The summer between junior and senior year in high school is a crossroads for many people, but perhaps especially so for Serena Velasco and her best (and only) friend, Melody Grimshaw. Both of them have just failed Western Civ—Serena because she prefers to use her considerable intelligence and anti-authoritarian outlook to challenge her teacher’s pro-democracy viewpoints, and Melody because she believes on some level that she, like all the Grimshaws before her, is fated to never graduate from high school.
The Grimshaws have a bad reputation in Colchis, the small, economically depressed upstate New York town where they live. Serena doesn’t care about public opinion, but that’s easy for her to say. Her mother is the school principal, and her stepfather is a realtor, so although they still need to worry about money, they are worlds away from Melody and the rest of the Grimshaws. Serena knows that she could easily go to college and even get a scholarship if she only applied herself. Melody’s road out of Colchis is much less obvious. She is a talented dancer, but without means or opportunity, how can she pursue her talent and her dream?

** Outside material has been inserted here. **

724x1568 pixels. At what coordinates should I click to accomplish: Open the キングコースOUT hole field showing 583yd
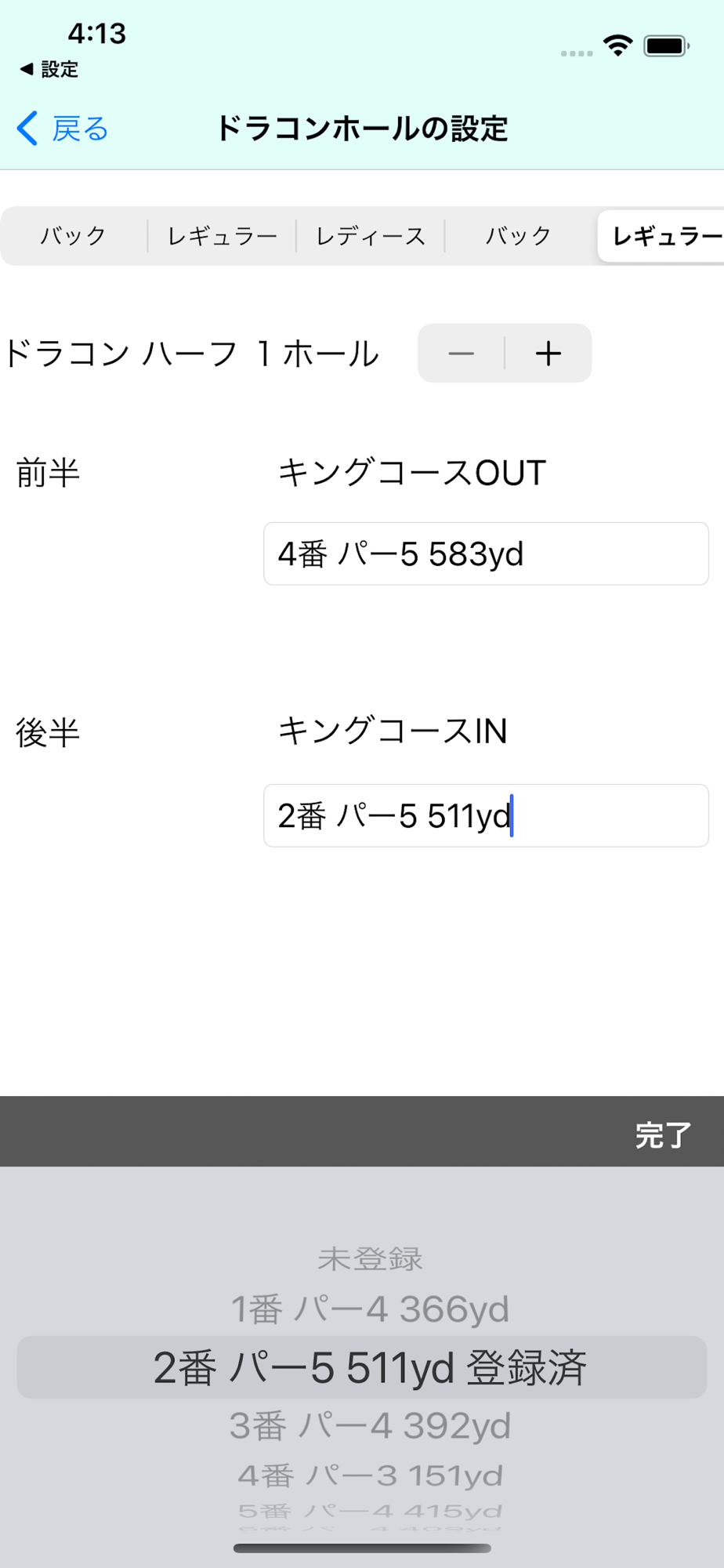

Tolman’s debut novel is mature and sophisticated, both in its subject matter, which is frequently dark, and in its narrative structure. The chronology covers a little over a year, and the prose, especially near the novel’s end, is beautifully ambiguous. At the heart of this sometimes difficult but ultimately rewarding novel, however, is a realistic portrait of two friends coming to terms with the widening gulf between their future paths, and navigating whether and how they can reconverge.